Posted 12 sept 2008 at 11:14 ¶Ô comme je sais de quoi tu parles! Yen a partout des quartiers comme ça! J’habite Limoilou, considéré longtemps comme le trou des trous et qui est entrain de se «brancher» (certains parlent du futur «plateau» de Québec, aucune idée de ce que ça veut dire). J’ai des cousines, bien enfouies dans leur tours de condos-tous-pareils à Ste-Foy qui ont peur de venir chez moi. Parce qu’il y a des quêteux, parce qu’il y a des pauvres, etc. Et pourtant, l’Élu, Naslun et moi (et bientôt la Crevette) ne voudrions pas vivre ailleurs à Québec. Tant qu’à être en ville autant être dedans. Les univers aseptisés? non merci! Je les connais mes itinitérants, ils aiment mon chien, sont smatt! Il y a plein d’arbre, ça sent le café partout dans le quartier grâce à la brûlerie, c’est plein de couleurs et d’ambiance. Finalement, la beauté est pas mal dans l’oeil de celui qui regarde hein?
Posted 12 sept 2008 at 11:14 ¶Marsouine@ ça fait du bien de savoir que des gens comme vous ont des bébés!
Marc@ vouiii. C’est ça. La « réaction » – pas la « banlieue » elle-même. Grosse nuance.
Posted 12 sept 2008 at 11:27 ¶D’accord CB j’étais hors sujet mais j’ai l’épiderme sensible sur les comparaisons ville-banlieue-montréal-québec-ville-campagne… Y’a des bonheurs et des malheurs partout. Y’a pas grand monde qui va prétendre qu’il n’y a pas de pouilleux ailleurs qu’en ville. Quand au rejet de ces jeunes, il ne vont pas en ville pour être acceptés mais pour s’y fondre, en voir d’autres comme eux, avoir accès au bonheur en seringue, bref un tas de raisons plus mauvaises les unes que les autres. Je lisais le même article en me levant ce matin et j’étais tiraillé entre la révolte et le découragement, entre la droite et la gauche pour faire plus électoral. J’peux pas les aimer, qu’est-ce que je fais ?
Posted 12 sept 2008 at 11:29 ¶Benoit@ non, non, vous étiez pas hors sujet du tout! Je comprends ça les épidermes sensibles.

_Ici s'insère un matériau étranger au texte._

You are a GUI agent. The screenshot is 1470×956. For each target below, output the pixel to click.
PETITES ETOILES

Y’a pas besoin de les aimer. C’est pas ça. C’est peut-être juste de « marcher cinq minute » dans leurs bottines. Juste pour voir comment ça file.

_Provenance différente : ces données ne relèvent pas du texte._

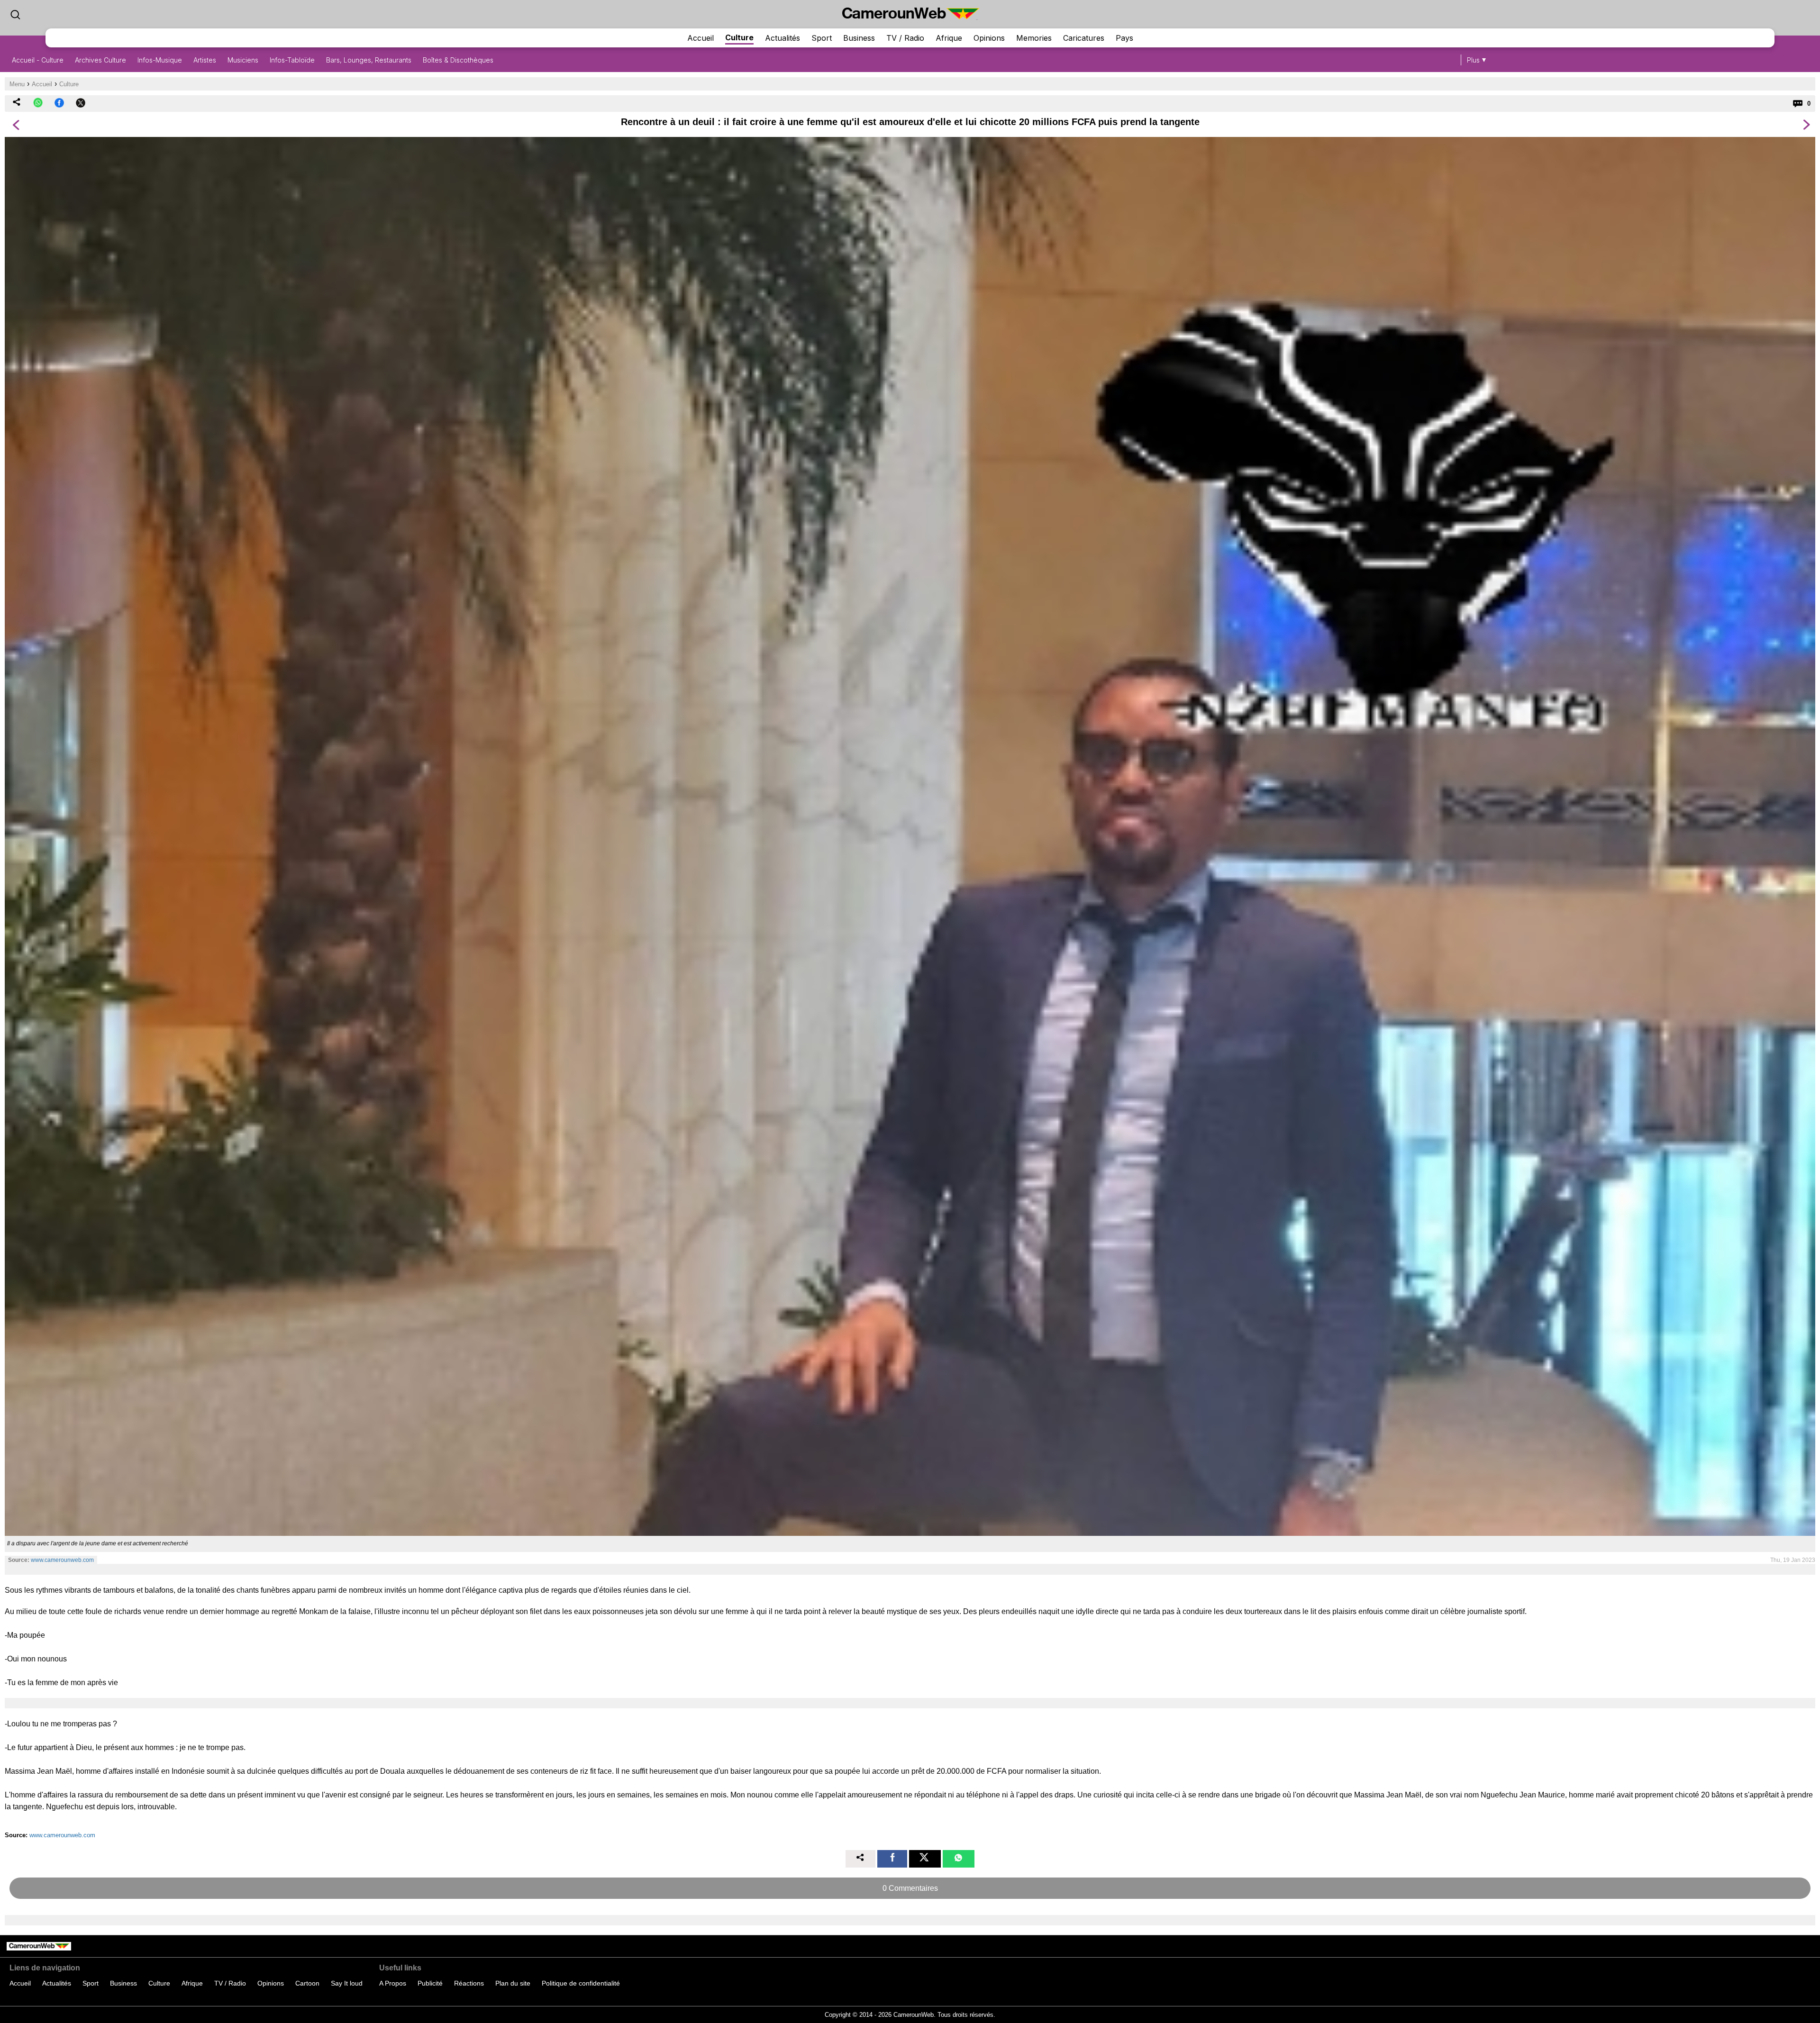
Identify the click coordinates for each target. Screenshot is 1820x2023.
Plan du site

Pas pour approuver. Pas pour condamner. Juste pour voir comment ça file.
Posted 12 sept 2008 at 11:43 ¶J’ai envie de dire que les principaux responsables sont les parents de ces jeunes…
Posted 12 sept 2008 at 15:46 ¶Quand on a eu de bons parents, lucides et généreux, on n’est pas en train de putasser sur la rue Ontario à quinze ans.
On n’a pas besoin de seringues propres, ni de condons à la douzaine.
Je ne comprends pas les jeunes qui se meurent d’aller tenter leur chance dans la grosse ville, prétextant que c’est platte «en campagne»…
Il y a du travail pour toutes et tous, à la campagne aussi !
Bonjour Geneviève
Posted 14 sept 2008 at 22:17 ¶Merci pour le gentil commentaire sur mon papier. Pour votre info, tant de Montréal que de la banlieue, je n’ai pas trop eu de commentaires style «qu’ils aillent donc travailler » à la suite de ce dossier. Non. Plutôt des gens saisis devant la vie dure de ces jeunes. En passant, j’ai découvert Chez Jules il y a quelques temps. Il y a longtemps que je ne m’étais pas bidonnée comme ça.
Katia@ ça fait plaisir de vous voir ici! Surtout pour un super boulot (le vôtre). C’est difficile à faire sans avoir l’air d’un touriste de la misère ce genre d’articles.
C’est chouette que vous ayez eu des commentaires comme ceux là…
Merci pour « Chez Jules »! Ça fait plaisir à lire parce que c’est pour ça qu’on le fait!
Posted 15 sept 2008 at 9:13 ¶Tant que c’est pas notre probleme,c’est pas un probleme … C’est si facile de baisser les yeux sur ce qui va tout croche et surtout d’en acuser les autres.